C’est l’une des propositions qui nous a beaucoup intéressée de la part d’un artiste qui est aussi ingénieur avec une très bonne connaissance technique. Il est parti de différents moments de notre histoire commune et d’avancées décisives avec en premier lieu la naissance d’une image avec Niepce, issue d’un dispositif et d’une photosensibilité et ce choc de l’arrivée d’un phénomène qui devient automatique. Comme on le voit dans l’exposition, David Fathi fait travailler l’IA sur une description de cette image dont nous avons plusieurs versions assez proches dans l’exposition. 1827 est cette date qui modifie notre histoire. Il tisse ensuite un lien que nous avons trouvé très subtil entre cette autre date, 1917, qui représente la naissance du ready-made. L’œuvre toute faite comme l’image toute faite est un phénomène qui va désarçonner le public et en même temps chambouler toutes les règles de définition d’une œuvre, le geste de Duchamp étant de consacrer l’automaticité comme fait artistique. Ses recherches autour de l’univers de Duchamp l’ont amené à aborder l’univers des échecs et du jeu avec cette 3ème date, 2027, correspondant à la défaite de Kasparov par Deep Bleue d’IBM et selon lui, une nouvelle césure.

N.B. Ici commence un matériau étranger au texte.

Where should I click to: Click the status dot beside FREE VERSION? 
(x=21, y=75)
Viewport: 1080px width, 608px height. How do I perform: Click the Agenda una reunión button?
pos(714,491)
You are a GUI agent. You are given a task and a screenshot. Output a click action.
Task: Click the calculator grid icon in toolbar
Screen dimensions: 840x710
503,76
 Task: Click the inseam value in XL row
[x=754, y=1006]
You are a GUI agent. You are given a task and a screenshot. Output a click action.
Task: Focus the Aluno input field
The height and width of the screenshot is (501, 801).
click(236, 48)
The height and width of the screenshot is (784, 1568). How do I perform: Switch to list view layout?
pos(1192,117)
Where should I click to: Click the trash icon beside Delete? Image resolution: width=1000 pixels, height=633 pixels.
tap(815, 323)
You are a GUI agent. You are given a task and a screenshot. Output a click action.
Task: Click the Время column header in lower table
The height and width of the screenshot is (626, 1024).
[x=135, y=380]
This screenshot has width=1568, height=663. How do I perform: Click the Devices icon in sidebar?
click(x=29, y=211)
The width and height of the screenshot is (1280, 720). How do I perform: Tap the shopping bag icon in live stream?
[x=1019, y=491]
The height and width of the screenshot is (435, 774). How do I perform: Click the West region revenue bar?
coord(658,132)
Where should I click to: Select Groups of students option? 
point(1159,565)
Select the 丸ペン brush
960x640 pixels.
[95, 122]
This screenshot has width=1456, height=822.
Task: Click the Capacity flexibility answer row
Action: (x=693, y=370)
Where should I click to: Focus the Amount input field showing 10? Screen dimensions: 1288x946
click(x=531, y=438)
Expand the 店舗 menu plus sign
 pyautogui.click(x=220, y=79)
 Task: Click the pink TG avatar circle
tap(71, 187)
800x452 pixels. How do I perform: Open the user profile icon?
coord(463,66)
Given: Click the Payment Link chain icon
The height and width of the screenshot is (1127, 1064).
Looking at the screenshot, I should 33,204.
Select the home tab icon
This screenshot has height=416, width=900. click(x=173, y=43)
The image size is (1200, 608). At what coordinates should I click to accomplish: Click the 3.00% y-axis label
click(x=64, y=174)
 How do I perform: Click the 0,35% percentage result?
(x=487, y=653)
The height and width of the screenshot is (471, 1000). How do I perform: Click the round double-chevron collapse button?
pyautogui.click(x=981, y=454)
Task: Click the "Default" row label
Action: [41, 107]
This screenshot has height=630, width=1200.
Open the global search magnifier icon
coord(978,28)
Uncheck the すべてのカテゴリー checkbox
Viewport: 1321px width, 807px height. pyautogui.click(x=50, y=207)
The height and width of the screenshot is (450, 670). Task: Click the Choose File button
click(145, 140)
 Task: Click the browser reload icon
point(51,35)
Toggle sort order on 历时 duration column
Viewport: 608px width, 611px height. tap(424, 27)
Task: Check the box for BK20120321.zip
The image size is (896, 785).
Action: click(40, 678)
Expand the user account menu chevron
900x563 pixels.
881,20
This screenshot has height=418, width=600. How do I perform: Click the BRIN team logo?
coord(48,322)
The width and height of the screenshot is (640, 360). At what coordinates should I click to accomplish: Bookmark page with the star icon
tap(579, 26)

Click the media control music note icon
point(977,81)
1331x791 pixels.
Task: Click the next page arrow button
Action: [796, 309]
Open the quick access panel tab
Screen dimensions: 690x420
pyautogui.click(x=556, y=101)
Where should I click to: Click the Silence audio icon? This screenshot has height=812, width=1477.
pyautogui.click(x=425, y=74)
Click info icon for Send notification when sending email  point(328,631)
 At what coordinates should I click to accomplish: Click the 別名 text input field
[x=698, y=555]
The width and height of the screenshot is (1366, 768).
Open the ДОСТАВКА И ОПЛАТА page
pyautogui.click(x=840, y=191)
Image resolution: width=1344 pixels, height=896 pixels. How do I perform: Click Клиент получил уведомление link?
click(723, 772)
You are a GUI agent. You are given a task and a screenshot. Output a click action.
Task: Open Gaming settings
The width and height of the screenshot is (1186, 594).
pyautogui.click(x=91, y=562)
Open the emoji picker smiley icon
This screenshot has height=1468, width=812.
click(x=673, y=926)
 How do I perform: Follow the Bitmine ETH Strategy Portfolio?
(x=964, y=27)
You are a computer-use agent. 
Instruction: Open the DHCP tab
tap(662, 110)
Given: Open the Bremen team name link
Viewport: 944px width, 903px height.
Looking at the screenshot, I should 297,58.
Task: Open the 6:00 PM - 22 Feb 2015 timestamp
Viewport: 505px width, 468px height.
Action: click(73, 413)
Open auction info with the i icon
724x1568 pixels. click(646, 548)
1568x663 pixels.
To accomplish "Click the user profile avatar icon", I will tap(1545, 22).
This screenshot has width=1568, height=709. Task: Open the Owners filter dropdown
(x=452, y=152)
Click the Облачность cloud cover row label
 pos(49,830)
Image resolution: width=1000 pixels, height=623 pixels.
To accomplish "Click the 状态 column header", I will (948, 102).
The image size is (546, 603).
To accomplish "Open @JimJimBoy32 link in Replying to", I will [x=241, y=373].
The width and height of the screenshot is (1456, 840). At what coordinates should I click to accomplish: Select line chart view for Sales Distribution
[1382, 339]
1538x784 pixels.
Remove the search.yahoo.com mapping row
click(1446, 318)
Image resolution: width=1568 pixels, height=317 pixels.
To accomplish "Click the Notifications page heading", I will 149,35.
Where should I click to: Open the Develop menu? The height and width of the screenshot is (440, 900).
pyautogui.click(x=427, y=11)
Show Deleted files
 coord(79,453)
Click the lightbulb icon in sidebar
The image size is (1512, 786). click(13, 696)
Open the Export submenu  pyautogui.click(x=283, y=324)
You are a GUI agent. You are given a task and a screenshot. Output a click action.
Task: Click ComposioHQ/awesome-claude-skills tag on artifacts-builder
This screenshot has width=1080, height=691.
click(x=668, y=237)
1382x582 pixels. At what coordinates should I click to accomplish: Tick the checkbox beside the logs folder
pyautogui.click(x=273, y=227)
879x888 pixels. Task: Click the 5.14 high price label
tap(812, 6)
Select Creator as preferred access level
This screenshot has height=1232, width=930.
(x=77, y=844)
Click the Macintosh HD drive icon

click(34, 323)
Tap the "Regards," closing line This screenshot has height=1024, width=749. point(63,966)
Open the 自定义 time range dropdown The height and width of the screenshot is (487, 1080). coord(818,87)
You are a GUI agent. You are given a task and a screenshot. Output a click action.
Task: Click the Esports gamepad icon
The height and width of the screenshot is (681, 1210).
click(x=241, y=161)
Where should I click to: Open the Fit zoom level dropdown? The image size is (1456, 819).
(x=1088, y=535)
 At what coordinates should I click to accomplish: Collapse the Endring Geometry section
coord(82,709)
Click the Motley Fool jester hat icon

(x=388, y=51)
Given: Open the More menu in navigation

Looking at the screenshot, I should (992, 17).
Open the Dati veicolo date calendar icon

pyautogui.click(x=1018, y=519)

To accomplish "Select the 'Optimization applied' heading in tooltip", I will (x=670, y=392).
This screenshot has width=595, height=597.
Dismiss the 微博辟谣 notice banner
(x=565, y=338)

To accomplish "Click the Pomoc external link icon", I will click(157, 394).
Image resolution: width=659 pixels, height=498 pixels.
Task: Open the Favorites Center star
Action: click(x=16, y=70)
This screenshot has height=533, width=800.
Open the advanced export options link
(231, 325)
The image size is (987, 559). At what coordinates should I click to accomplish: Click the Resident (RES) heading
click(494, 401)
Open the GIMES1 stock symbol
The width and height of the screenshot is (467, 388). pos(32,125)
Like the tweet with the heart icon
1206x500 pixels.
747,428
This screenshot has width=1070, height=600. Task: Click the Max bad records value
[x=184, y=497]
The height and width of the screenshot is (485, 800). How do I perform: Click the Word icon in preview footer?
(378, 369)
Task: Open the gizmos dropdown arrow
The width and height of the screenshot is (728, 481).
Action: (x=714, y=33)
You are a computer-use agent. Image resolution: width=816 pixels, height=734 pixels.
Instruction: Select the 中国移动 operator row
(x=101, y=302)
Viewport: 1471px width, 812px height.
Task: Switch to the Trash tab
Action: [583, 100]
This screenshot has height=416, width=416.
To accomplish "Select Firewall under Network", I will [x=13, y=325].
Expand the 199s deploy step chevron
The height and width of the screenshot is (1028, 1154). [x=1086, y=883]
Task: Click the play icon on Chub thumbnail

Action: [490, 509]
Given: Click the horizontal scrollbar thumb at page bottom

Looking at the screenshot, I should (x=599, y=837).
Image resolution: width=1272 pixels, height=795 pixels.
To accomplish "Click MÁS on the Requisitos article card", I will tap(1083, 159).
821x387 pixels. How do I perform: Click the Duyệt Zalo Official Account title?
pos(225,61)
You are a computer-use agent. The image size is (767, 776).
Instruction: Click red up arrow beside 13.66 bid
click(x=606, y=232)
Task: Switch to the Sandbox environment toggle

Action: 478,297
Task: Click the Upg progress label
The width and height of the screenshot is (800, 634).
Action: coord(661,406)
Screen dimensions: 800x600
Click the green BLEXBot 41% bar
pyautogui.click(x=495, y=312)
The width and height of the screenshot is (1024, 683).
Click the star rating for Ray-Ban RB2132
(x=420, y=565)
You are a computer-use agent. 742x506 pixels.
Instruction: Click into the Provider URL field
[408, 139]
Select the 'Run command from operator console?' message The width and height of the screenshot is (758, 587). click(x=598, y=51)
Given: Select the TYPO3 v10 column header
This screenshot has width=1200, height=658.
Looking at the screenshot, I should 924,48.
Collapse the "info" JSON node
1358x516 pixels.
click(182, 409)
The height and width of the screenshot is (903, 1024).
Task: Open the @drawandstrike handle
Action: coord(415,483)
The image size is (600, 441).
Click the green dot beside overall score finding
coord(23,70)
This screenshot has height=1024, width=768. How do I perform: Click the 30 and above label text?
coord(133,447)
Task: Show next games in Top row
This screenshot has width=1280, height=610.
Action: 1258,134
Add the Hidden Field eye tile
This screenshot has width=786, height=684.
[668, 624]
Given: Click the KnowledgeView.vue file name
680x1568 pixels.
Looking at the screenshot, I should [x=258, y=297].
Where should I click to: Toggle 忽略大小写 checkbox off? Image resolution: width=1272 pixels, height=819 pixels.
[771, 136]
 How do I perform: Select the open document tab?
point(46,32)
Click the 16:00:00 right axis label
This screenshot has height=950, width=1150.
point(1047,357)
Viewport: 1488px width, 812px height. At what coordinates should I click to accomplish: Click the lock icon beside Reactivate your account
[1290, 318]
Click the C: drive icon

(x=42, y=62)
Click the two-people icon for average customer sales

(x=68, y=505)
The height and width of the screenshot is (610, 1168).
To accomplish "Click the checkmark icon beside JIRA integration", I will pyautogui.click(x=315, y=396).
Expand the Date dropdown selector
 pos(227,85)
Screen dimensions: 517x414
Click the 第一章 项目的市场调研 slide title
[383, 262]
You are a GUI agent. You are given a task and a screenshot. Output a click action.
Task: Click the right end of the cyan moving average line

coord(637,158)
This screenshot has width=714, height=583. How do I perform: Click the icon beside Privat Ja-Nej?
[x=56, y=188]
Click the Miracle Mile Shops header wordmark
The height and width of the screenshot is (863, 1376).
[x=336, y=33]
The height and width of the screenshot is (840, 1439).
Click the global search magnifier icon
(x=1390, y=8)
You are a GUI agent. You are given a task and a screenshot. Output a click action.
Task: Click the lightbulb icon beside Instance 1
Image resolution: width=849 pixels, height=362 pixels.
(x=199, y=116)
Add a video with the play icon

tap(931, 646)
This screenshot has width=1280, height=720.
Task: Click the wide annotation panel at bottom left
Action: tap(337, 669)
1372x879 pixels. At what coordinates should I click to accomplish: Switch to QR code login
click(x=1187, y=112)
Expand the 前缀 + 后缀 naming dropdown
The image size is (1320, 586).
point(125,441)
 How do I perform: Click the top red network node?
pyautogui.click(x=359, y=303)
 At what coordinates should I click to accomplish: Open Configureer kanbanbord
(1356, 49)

Il est parti de ces trois moments fondamentaux pour imaginer et anticiper le futur avec l’avènement de manière générique de l’IA. Il est le premier artiste à mettre ainsi en parallèle de grandes révolutions de notre rapport au visible et à la connaissance. 

Sa proposition est une manière à la fois de revisiter notre histoire tout en soulignant à quel point l’automaticité est appelée à gouverner. 

Justine Van den Driessche, The Progress 2023 

L’IA génère une « morphogenèse des images » selon vous : pouvez-vous nous en donner les contours et les enjeux ?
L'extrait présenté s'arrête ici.